How developers use VS Code instead of Ngrok or its alternatives

When I asked a developer friend which tunneling tool he uses, he told me he doesn’t always rely on tools like Ngrok or its alternatives. Instead, he takes advantage of something built right into his IDE: the VS Code port forwarding feature.

When his app runs locally (for example, on localhost:3000), he goes to the Ports section in VS Code’s terminal. From there, he selects Forward Port, and VS Code generates a public URL. Once the port is forwarded, a shareable URL is created automatically.

One of the reasons he prefers this is that VS Code gives him the option to make the port private, so only he can use it, or public, so anyone with the link can access it. That means he can quickly send a live link to a teammate or client without extra setup or third-party installs.

Conclusion: Which Ngrok alternative should you choose?

After spending time with all six tools, I realized that no single option is the best for everyone. It really depends on what you value most.

Cloudflare Tunnel’s setup requires some learning, but once you’ve mastered it, you can integrate it effectively with teams and for personal use. If you just need something quick and free, Localtunnel is the easiest pick. However, it requires Node.js. It’s lightweight, but don’t expect advanced features.

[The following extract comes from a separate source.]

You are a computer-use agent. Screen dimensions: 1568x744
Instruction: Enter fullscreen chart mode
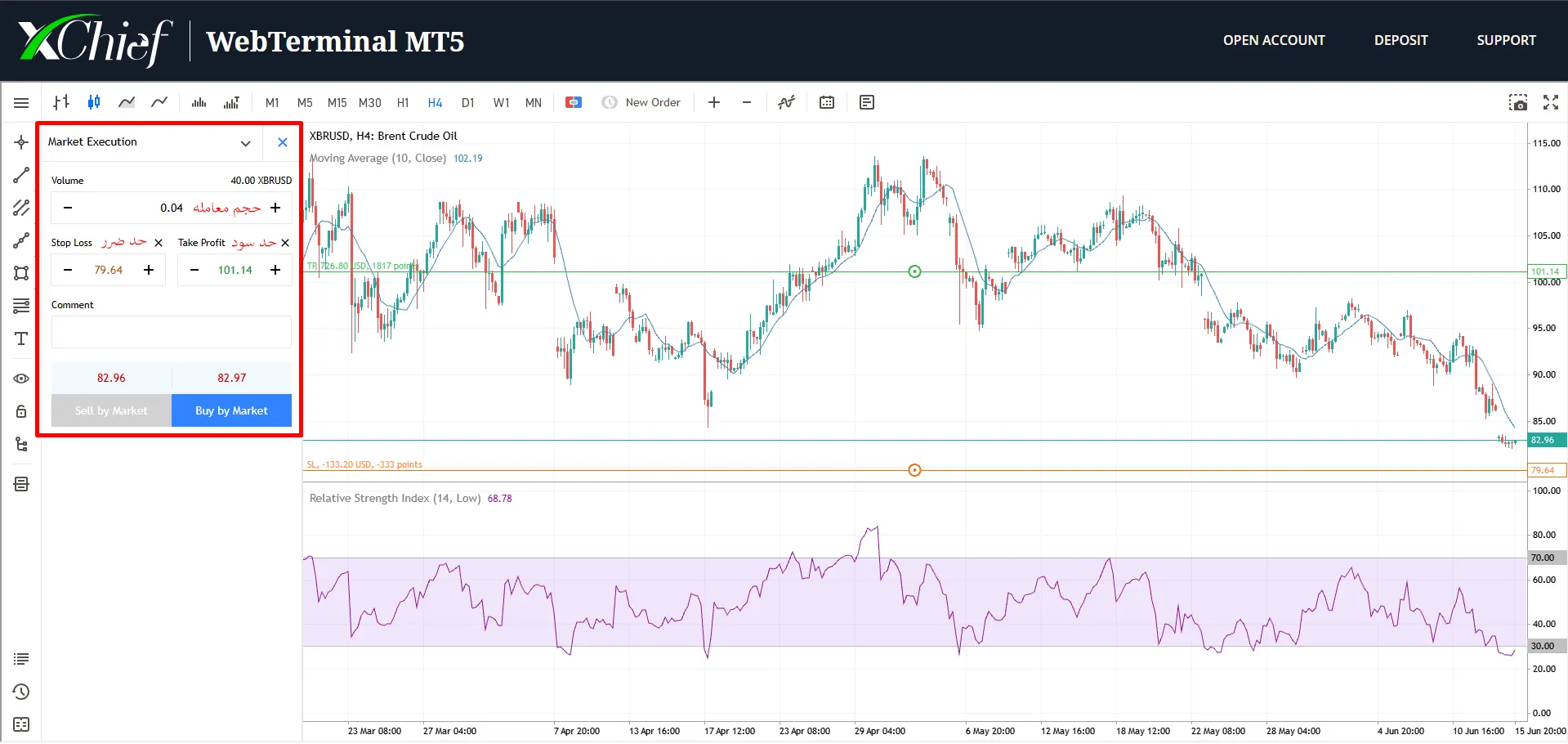pyautogui.click(x=1550, y=102)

Tailscale gave me the smoothest onboarding experience. It felt less like a tunneling tool and more like a VPN replacement, but it has the Funnel feature for public sharing. Pinggy was simple and easy. After Tailscale, I found it to be one of the more user-friendly options. For LocalXpose, it was a fair balance between features and usability. 

If you like old but reliable tools, Pagekite may look dated, but it still works. It’s open source, simple to set up, and a good option if you don’t mind the traditional feel.

For me, Tailscale and Pinggy stood out as the easiest to get going with, while Cloudflare Tunnel is the one I’d pick in a professional team setting. But if you just need something quick to demo your work, Localtunnel should be your pick.

Ultimately, choose the tool that best fits your workflow. If you’re just testing or demoing a project to a client, go with the simplest option. If you’re considering long-term or production use, invest in a tool that strikes a balance between security and scalability.

At the end of the day, tunneling isn’t just about exposing your localhost. It’s about doing it in a way that saves you time, reduces friction, and lets you focus on building.

Disclaimer!

This publication, review, or article (“Content”) is based on our independent evaluation and is subjective, reflecting our opinions, which may differ from others’ perspectives or experiences. We do not guarantee the accuracy or completeness of the Content and disclaim responsibility for any errors or omissions it may contain.

The information provided is not investment advice and should not be treated as such, as products or services may change after publication. By engaging with our Content, you acknowledge its subjective nature and agree not to hold us liable for any losses or damages arising from your reliance on the information provided.